The expansion would give New York one of the largest programs in the U.S., though organizers’ grand dream — placing 5% of the city’s high schoolers in apprenticeships to be on par with Europe – could take decades to achieve.
Accenture CEO Julie Sweet said she started an apprentice program in her company even before the Modern Apprentice program started in New York. Her company, which started with five apprentices in Chicago in 2016, now has 2,000, she said. She plans to hire 30 in New York next fall.
“This program coming together is about a proven methodology to help our young people find new careers,” she said. “It has been tested, and it works.”
Sweet also said businesses should not look at adding apprentices as just a charity project. They add value and help businesses attract young talent.
“I hope all of the businesses who are listening or watching will be inspired to hire,” she said. “And I hope that the policymakers, the foundations, the educational institutions will be inspired to continue to invest and make it possible that…all companies, medium, small and large, can provide the opportunity to change the course of the lives of these young men and women.”
Mayor Eric Adams said the city will contribute $33 million to youth job preparation efforts that include the apprenticeships, but staff declined to say exactly how much would go to them.
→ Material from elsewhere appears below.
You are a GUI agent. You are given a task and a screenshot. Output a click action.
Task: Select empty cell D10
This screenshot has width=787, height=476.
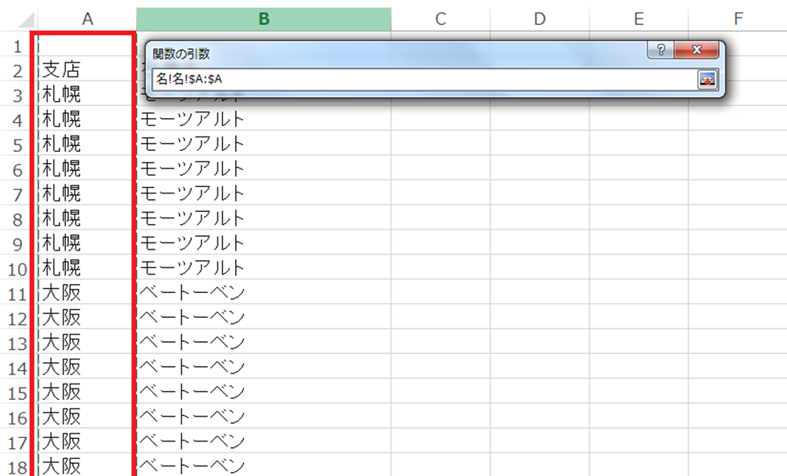coord(539,267)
In New York, where participating companies also include Amazon, Citi, Mastercard and Bank of America, students are paid between $15 an hour — the city’s minimum wage — and $25 for the hours they work. Companies also contribute $4,000 a year to training each apprentice, which can cover technical certifications, career-specific training or college tuition.
At the end of the three years, they are not guaranteed a job, so they might stay with the company, go to college, get another job, or negotiate a way to work while attending college.
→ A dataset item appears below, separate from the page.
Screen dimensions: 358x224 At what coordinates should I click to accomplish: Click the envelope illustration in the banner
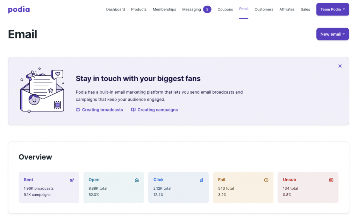[42, 92]
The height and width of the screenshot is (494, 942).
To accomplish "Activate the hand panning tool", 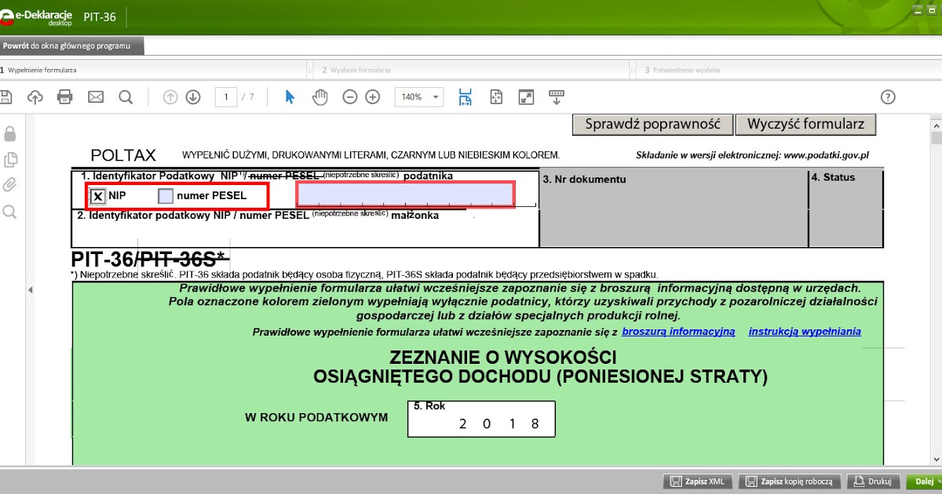I will coord(319,96).
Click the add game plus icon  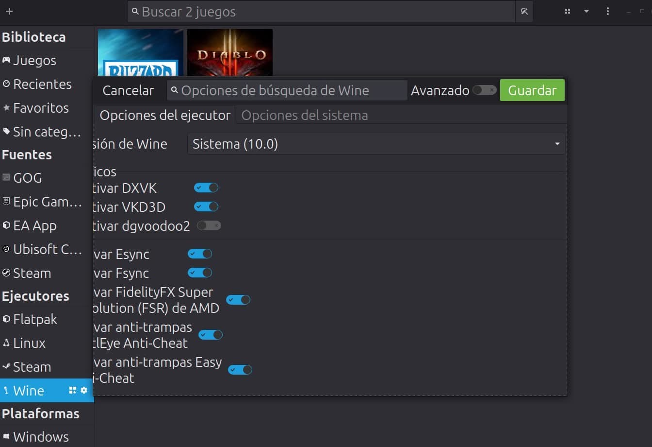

Emily Carpio, a graduate of University Heights High School in the Bronx, in her third year of her apprenticeship, works in advertising for Amazon while starting studies in data analytics at the City University of New York.
“I’ve always known I wanted to pursue something in business, but business is such a broad term,” she said. Doing analytical work on advertising feedback and results hooked her. “It’s really helped me kind of narrow down what..I want to do.”
Dimon is watching how the program affects students.
“You should judge us,” he said. “Judge us on the outcome, not the money spent, not the time spent, (but) how many kids graduate…and get a job either among our companies or elsewhere, making $40, 45, 50, 60,000 dollars a year? How many go on to community college? How many graduate there?
“We’re going to measure and report,” Dimon said. “ We may fall short. But it’s not going to be for lack of trying.”
This story was reported with support from the Spencer education reporting fellowship at Columbia University.